Inside my dataframe:
no pre_code
1 23, 234, 345
2 234, 345
3 23
4 NaN
I want to count number of string inside pre_code
columns, What I have tried so far was:
df['count'] = df['pre_code'].astype('str').str.split(',').str.len().fillna(0)
but with the code above, it counts NaN as 1. So, I dont get the desired results.
Before, I also have tried this way:
df['count'] = df['pre_code'].str.count(',').add(1).fillna(0)
Unfortunately, the code above also did not work on my dataframe. It gives me 0 for the single entry string. For your information, I have 2200 rows on my dataframe, and somehow the code could not work perfectly for those number of rows.

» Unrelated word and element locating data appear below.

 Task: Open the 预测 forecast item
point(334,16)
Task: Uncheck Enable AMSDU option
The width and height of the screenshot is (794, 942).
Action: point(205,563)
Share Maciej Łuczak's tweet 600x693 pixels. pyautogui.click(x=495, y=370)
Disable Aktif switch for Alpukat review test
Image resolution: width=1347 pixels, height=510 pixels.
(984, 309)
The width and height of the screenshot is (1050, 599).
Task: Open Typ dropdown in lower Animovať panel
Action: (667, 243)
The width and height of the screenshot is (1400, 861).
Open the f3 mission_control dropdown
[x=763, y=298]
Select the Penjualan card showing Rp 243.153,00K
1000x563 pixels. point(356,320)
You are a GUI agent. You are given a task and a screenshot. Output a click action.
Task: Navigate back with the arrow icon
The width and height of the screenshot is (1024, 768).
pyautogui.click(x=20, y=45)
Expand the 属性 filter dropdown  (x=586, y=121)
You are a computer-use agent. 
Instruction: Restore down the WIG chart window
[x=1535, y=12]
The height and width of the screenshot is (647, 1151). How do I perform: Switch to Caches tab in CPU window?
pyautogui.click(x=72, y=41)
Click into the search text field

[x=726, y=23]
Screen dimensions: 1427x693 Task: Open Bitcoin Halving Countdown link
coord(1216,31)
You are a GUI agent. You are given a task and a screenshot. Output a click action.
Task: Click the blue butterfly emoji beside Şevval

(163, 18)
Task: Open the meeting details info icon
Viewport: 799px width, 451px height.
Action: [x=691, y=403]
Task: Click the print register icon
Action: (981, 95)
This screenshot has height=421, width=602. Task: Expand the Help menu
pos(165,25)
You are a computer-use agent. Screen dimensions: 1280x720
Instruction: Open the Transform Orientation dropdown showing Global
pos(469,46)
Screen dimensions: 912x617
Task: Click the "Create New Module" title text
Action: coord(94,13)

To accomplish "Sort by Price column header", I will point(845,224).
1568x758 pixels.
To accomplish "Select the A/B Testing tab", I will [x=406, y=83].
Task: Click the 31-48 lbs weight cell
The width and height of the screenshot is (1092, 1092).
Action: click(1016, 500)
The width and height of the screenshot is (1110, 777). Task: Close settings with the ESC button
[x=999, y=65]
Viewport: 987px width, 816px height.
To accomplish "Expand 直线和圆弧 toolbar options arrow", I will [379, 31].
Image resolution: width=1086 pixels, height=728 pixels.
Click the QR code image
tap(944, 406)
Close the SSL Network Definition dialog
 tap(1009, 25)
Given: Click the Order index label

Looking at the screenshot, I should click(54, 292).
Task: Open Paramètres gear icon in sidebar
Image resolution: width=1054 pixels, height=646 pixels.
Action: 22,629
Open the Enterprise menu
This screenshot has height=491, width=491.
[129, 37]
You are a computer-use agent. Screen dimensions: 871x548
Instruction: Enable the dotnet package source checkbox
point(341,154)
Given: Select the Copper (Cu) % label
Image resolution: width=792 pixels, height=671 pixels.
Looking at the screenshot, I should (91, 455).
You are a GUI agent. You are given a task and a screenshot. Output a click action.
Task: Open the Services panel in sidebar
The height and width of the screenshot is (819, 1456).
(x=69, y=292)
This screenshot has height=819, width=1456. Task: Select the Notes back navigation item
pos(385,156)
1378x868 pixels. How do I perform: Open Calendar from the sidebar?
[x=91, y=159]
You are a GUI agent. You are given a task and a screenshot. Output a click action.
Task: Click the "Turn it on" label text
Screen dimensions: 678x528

When I tried for only 5 rows, somehow it worked well.
I expect the result would be like:
no pre_code count
1 23, 234, 345 3
2 234, 345 2
3 23 1
4 NaN 0
any solution for my case?
thanks in advance.
CodePudding user response:
I think you need nan
like np.nan
instead string nan
, then both solutions working correct:
You need test how looks values without numbers for replacement:
print (df.loc[~df['pre_code'].str.contains('\d'), 'pre_code'].unique().tolist())
['nan']
df['count'] = df['pre_code'].replace('nan', np.nan).str.split(',').str.len().fillna(0)
Or:
df['count'] = df['pre_code'].replace('nan', np.nan).str.count(',').add(1).fillna(0)
print (df)
no pre_code count
0 1 23, 234, 345 3.0
1 2 234, 345 2.0
2 3 23 1.0
3 4 NaN 0.0
EDIT:
EDIT: More general solution is convert values without numbers to NaN
in Series.where
with Series.str.contains
:
df['count'] = (df['pre_code'].where(df['pre_code'].str.contains('\d', na=False))
.str.count(',')
.add(1)
.fillna(0)
.astype(int))
print (df)
no pre_code count
0 1 23, 234, 345 3
1 2 234, 345 2
2 3 23 1
3 4 NaN 0
CodePudding user response:
Try:
df['count'] = df.loc[df['pre_code'].notna(), 'pre_code'] \
.astype(str).str.split(',').str.len() \
.reindex(df.index, fill_value=0)
print(df)
# Output:
no pre_code count
0 1 23, 234, 345 3
1 2 234, 345 2
2 3 23 1
3 4 NaN 0
I'm not sure you have to convert to str (`astype(str)).